TASK INPUTS:
*** Block opens ***

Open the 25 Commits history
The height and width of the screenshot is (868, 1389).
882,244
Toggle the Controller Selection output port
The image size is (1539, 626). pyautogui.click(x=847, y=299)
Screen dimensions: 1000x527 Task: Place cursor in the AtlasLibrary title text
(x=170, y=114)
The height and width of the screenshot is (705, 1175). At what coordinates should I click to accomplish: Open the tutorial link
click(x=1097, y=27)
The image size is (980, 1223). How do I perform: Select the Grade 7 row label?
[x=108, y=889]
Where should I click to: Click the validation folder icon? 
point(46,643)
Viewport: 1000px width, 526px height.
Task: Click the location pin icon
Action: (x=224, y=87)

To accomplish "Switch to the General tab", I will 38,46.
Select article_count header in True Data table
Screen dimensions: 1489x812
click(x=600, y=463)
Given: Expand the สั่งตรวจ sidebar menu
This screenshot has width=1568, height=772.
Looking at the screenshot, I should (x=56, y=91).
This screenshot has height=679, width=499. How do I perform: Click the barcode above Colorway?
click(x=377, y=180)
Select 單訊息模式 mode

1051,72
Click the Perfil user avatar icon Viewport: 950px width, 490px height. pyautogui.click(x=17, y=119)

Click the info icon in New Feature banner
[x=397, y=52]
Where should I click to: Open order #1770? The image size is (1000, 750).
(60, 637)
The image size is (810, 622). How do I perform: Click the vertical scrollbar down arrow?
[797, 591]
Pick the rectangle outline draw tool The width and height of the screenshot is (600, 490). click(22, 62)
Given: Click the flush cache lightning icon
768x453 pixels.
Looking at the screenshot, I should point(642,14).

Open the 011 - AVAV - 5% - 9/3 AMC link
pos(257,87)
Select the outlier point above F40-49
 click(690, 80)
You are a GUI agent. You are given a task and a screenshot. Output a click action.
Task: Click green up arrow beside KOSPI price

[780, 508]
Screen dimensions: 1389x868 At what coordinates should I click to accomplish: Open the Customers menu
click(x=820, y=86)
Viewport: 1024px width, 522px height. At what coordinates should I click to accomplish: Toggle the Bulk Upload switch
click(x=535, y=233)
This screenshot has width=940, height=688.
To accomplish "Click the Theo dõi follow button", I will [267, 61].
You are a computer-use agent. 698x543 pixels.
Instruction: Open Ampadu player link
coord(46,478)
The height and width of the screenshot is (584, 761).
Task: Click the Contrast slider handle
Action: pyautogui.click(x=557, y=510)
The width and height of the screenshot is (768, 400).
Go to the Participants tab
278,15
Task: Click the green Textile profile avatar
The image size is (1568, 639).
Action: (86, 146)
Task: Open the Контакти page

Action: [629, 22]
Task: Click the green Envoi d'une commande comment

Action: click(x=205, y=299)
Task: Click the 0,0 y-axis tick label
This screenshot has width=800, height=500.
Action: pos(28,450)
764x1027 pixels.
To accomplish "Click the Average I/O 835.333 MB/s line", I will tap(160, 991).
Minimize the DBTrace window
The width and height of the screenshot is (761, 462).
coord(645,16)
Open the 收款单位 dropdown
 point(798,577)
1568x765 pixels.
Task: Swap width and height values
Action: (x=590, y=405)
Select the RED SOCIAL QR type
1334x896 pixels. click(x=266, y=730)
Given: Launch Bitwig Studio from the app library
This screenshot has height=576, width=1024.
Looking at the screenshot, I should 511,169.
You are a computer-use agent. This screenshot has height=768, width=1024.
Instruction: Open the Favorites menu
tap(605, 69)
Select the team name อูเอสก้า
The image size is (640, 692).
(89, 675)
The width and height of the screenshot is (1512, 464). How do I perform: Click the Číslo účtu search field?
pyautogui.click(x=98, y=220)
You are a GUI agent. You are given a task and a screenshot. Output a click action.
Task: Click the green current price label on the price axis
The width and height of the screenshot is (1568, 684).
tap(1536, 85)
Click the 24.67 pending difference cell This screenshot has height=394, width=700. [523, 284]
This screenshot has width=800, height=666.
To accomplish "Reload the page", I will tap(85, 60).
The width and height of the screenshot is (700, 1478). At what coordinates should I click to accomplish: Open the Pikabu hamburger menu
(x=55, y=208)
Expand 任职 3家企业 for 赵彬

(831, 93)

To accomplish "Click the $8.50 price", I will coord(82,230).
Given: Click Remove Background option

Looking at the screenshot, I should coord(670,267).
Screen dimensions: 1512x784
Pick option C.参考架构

*** Block closes ***

ACTIVITY: Word for word, transcribe the complete listing.

ANSWER TO THE PROBLEM:
Open the 25 Commits history
The height and width of the screenshot is (868, 1389).
882,244
Toggle the Controller Selection output port
The image size is (1539, 626). pyautogui.click(x=847, y=299)
Screen dimensions: 1000x527 Task: Place cursor in the AtlasLibrary title text
(x=170, y=114)
The height and width of the screenshot is (705, 1175). At what coordinates should I click to accomplish: Open the tutorial link
click(x=1097, y=27)
The image size is (980, 1223). How do I perform: Select the Grade 7 row label?
[x=108, y=889]
Where should I click to: Click the validation folder icon? 
point(46,643)
Viewport: 1000px width, 526px height.
Task: Click the location pin icon
Action: (x=224, y=87)

To accomplish "Switch to the General tab", I will 38,46.
Select article_count header in True Data table
Screen dimensions: 1489x812
click(x=600, y=463)
Given: Expand the สั่งตรวจ sidebar menu
This screenshot has width=1568, height=772.
Looking at the screenshot, I should (x=56, y=91).
This screenshot has height=679, width=499. How do I perform: Click the barcode above Colorway?
click(x=377, y=180)
Select 單訊息模式 mode

1051,72
Click the Perfil user avatar icon Viewport: 950px width, 490px height. pyautogui.click(x=17, y=119)

Click the info icon in New Feature banner
[x=397, y=52]
Where should I click to: Open order #1770? The image size is (1000, 750).
(60, 637)
The image size is (810, 622). How do I perform: Click the vertical scrollbar down arrow?
[797, 591]
Pick the rectangle outline draw tool The width and height of the screenshot is (600, 490). click(22, 62)
Given: Click the flush cache lightning icon
768x453 pixels.
Looking at the screenshot, I should point(642,14).

Open the 011 - AVAV - 5% - 9/3 AMC link
pos(257,87)
Select the outlier point above F40-49
 click(690, 80)
You are a GUI agent. You are given a task and a screenshot. Output a click action.
Task: Click green up arrow beside KOSPI price

[780, 508]
Screen dimensions: 1389x868 At what coordinates should I click to accomplish: Open the Customers menu
click(x=820, y=86)
Viewport: 1024px width, 522px height. At what coordinates should I click to accomplish: Toggle the Bulk Upload switch
click(x=535, y=233)
This screenshot has width=940, height=688.
To accomplish "Click the Theo dõi follow button", I will [267, 61].
You are a computer-use agent. 698x543 pixels.
Instruction: Open Ampadu player link
coord(46,478)
The height and width of the screenshot is (584, 761).
Task: Click the Contrast slider handle
Action: pyautogui.click(x=557, y=510)
The width and height of the screenshot is (768, 400).
Go to the Participants tab
278,15
Task: Click the green Textile profile avatar
The image size is (1568, 639).
Action: (86, 146)
Task: Open the Контакти page

Action: [629, 22]
Task: Click the green Envoi d'une commande comment

Action: click(x=205, y=299)
Task: Click the 0,0 y-axis tick label
This screenshot has width=800, height=500.
Action: pos(28,450)
764x1027 pixels.
To accomplish "Click the Average I/O 835.333 MB/s line", I will tap(160, 991).
Minimize the DBTrace window
The width and height of the screenshot is (761, 462).
coord(645,16)
Open the 收款单位 dropdown
 point(798,577)
1568x765 pixels.
Task: Swap width and height values
Action: (x=590, y=405)
Select the RED SOCIAL QR type
1334x896 pixels. click(x=266, y=730)
Given: Launch Bitwig Studio from the app library
This screenshot has height=576, width=1024.
Looking at the screenshot, I should 511,169.
You are a computer-use agent. This screenshot has height=768, width=1024.
Instruction: Open the Favorites menu
tap(605, 69)
Select the team name อูเอสก้า
The image size is (640, 692).
(89, 675)
The width and height of the screenshot is (1512, 464). How do I perform: Click the Číslo účtu search field?
pyautogui.click(x=98, y=220)
You are a GUI agent. You are given a task and a screenshot. Output a click action.
Task: Click the green current price label on the price axis
The width and height of the screenshot is (1568, 684).
tap(1536, 85)
Click the 24.67 pending difference cell This screenshot has height=394, width=700. [523, 284]
This screenshot has width=800, height=666.
To accomplish "Reload the page", I will tap(85, 60).
The width and height of the screenshot is (700, 1478). At what coordinates should I click to accomplish: Open the Pikabu hamburger menu
(x=55, y=208)
Expand 任职 3家企业 for 赵彬

(831, 93)

To accomplish "Click the $8.50 price", I will coord(82,230).
Given: Click Remove Background option

Looking at the screenshot, I should coord(670,267).
Screen dimensions: 1512x784
Pick option C.参考架构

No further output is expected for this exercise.